[Request] Resume the description of the Information Science graduate program below, picking up right after its final sentence.

[Extract provided]
- - - - -

Introduction

The Post-Graduate Program in Information Science (Programa de Pós-Graduação em Ciência da Informação – PPGCI) offers Masters and Doctorate courses in Information Science, aiming at the academic qualification in research and development of high-level professionals committed to the advancement of knowledge in this field. PPGCI is developed in an association between the Brazilian Institute of Information in Science and Technology (Instituto Brasileiro de Informação em Ciência e Tecnologia – IBICT) and the School of Communication (Escola de Comunicação – ECO) of the Federal University of Rio de Janeiro (Universidade Federal do Rio de Janeiro – UFRJ).

The Program dates back to 1955 when the Course of Scientific Documentation (Curso de Documentação Científica – CDC) was created by IBICT. It was a specialization course offered continuously for thirty-five years. In 1970, IBICT started a Masters Course in Information Science, a pioneer in the introduction of this field of knowledge in Brazil and Latin America. Throughout the first years, foreign professors of high international expertise were part of its academic staff, among them Tefko Saracevic, Wilfrid Lancaster, LaVahn Marie Overmyer, Bert Roy Boyce, Jack Mills, Derek Langridge, John Joseph Eyre, Ingetraut Dahlberg, Suman Datta, and Derek de Solla Price. Many of them were advisers during the first master’s dissertations. Doctorate courses in Information Science began in 1994.

The PPGCI was developed by IBICT through the academic system of UFRJ until 1981 and, from 1982 to 2002, as part of the academic structure of ECO/UFRJ. From 2003 to 2008, the PPGCI functioned under an agreement with the Fluminense Federal University (Universidade Federal Fluminense – UFF), returning to the academic office of UFRJ at the end of 2008.

Concentration Area

Research projects and courses in the PPGCI are structured in one area of concentration that is in turn organized into two lines of research, in which their professors and students work.

The Concentration Area is Information and Social and Technological Mediations for Knowledge:

Issues of interdisciplinarity and evolution of information society in their social aspects and technological developments. The study of information involving which individual and collective agents perform the processes of generation, organization, preservation, dissemination, access and electronic and conventional retrieval, and the socially significant uses of information. Transformation in memory, knowledge and meta-knowledge, strategies, decision, and action, encompassing the transfer of information.

- - - - -

[Material supplied]

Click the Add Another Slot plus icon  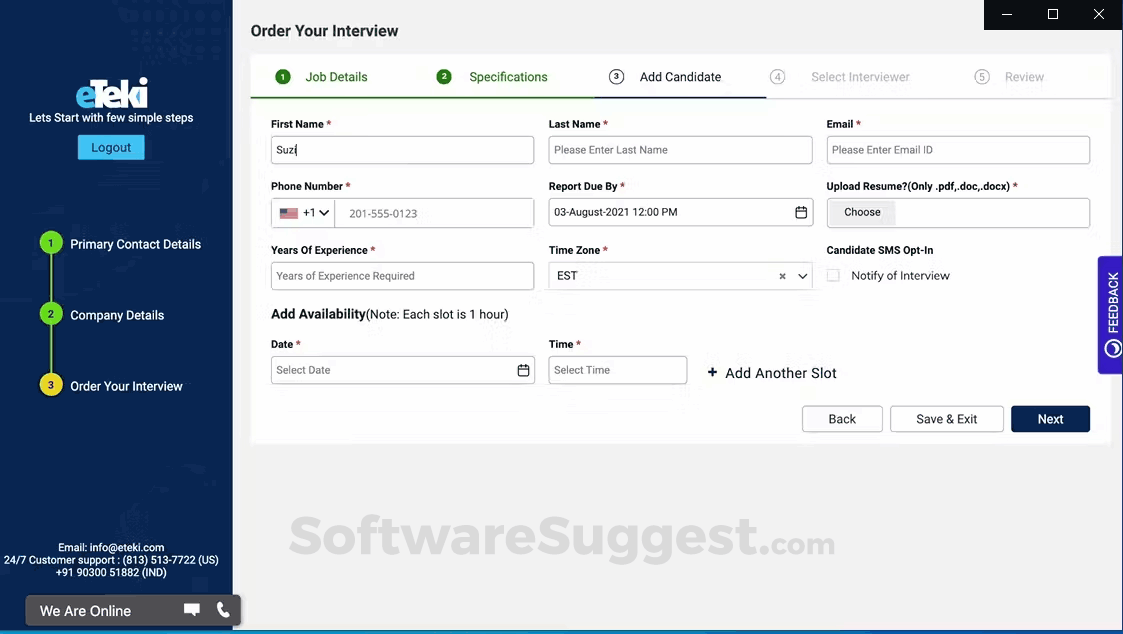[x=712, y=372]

- - - - -

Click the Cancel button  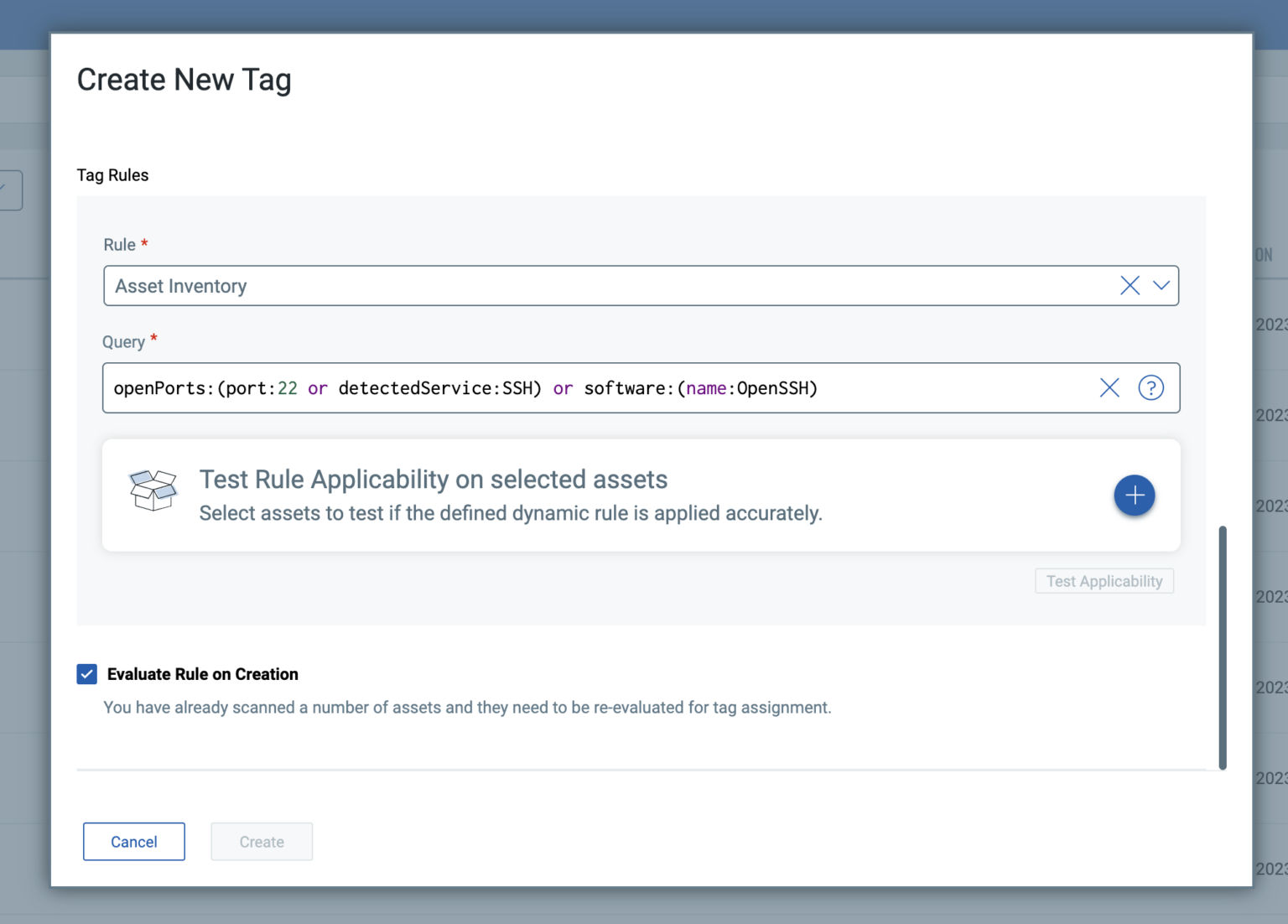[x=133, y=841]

- - - - -

[Task response]
Lines of Research

Line 1: Communication, Organization, and Management of Information and Knowledge

Historic and epistemological studies in Information Science and methodologies of Social and Applied Sciences. Communication and dissemination in Science and Technology, bibliometric, informetric, webometric, and scientometric analyses, and applications. Systems of knowledge organization and representation, ontologies, web semantics, and contributions of linguistics. Processes of search, access, retrieval, and use of information. Conceptual and semiotic dimensions of structures and flows of information and knowledge in different contexts. Information and management, technological monitoring, strategic management of information and knowledge in organizations and public policies. Organizational culture.

List of Faculty members from Line 1

Line 2. Sociocultural, political and economic configurations of information

Studies on ethics, politics, and policies of information and technologies of information and communication in contemporary society, and the regime of information. Interfaces of information with ethics and environmental sustainability in the contemporary world. Science, technology and innovation policies; institutional and regulatory legal frameworks of scientific production; scientific and technological indicators; innovation dynamics and their indicators. Sociocultural studies of information and communication, science, and technology. Economic perspectives of information and knowledge; critique of political economy and micro-economy of information. Language, knowledge, and information in labor transformations in current capitalism. Sociocultural and technological conditions of usage and competence in information. Communication networks, collaboration and production of information: political, social and economic characteristics and implications.

List of Faculty members from Line 2

 

For for information, please consult the Program Statute and Regulations (available in Brazilian Portuguese only)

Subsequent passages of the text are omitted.